=== The input ===

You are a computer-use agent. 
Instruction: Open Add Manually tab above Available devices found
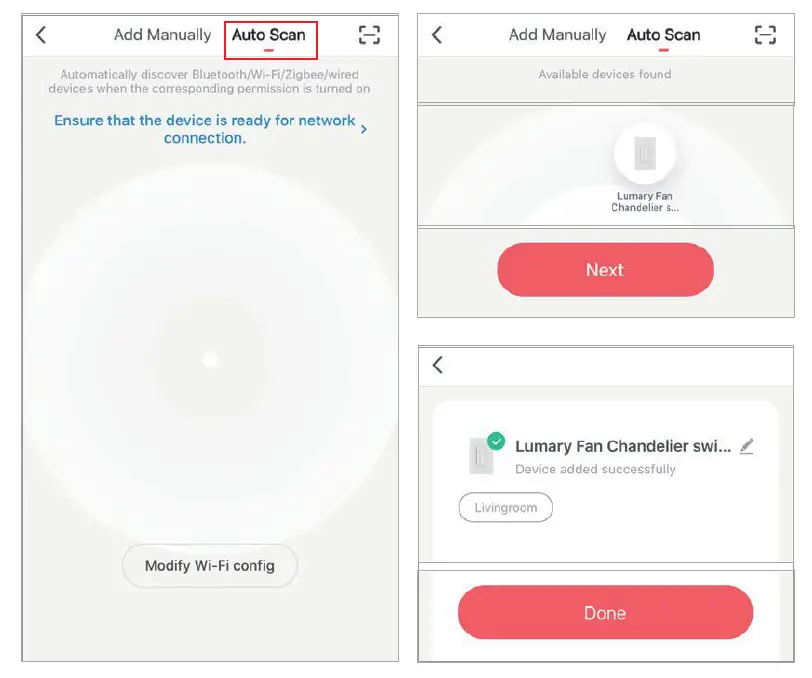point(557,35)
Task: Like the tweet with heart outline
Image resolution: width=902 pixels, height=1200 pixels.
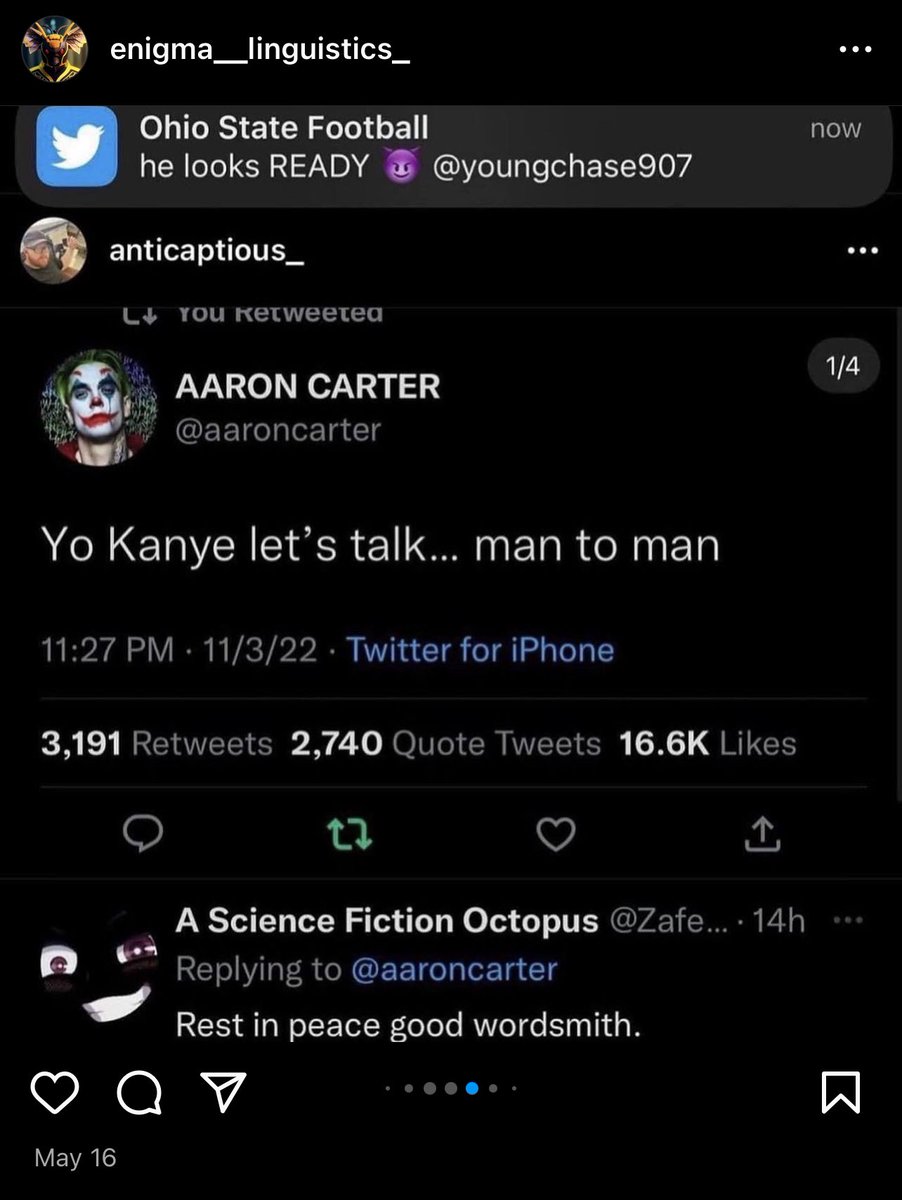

===
=== The input ===

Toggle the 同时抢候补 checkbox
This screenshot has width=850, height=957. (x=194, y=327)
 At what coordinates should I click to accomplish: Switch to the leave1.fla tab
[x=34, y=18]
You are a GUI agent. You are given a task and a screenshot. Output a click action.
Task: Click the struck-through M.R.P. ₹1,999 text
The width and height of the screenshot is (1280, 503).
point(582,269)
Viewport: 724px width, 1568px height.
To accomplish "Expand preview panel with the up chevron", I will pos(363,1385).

===

# Exercise objective
In the listing above, find the line with "You are a computer-use agent." and the line with "Image resolution: width=902". Output both, plus every line between them, and no pictures.

# Problem solution
You are a computer-use agent. 
Instruction: Open Add Manually tab above Available devices found
point(557,35)
Task: Like the tweet with heart outline
Image resolution: width=902 pixels, height=1200 pixels.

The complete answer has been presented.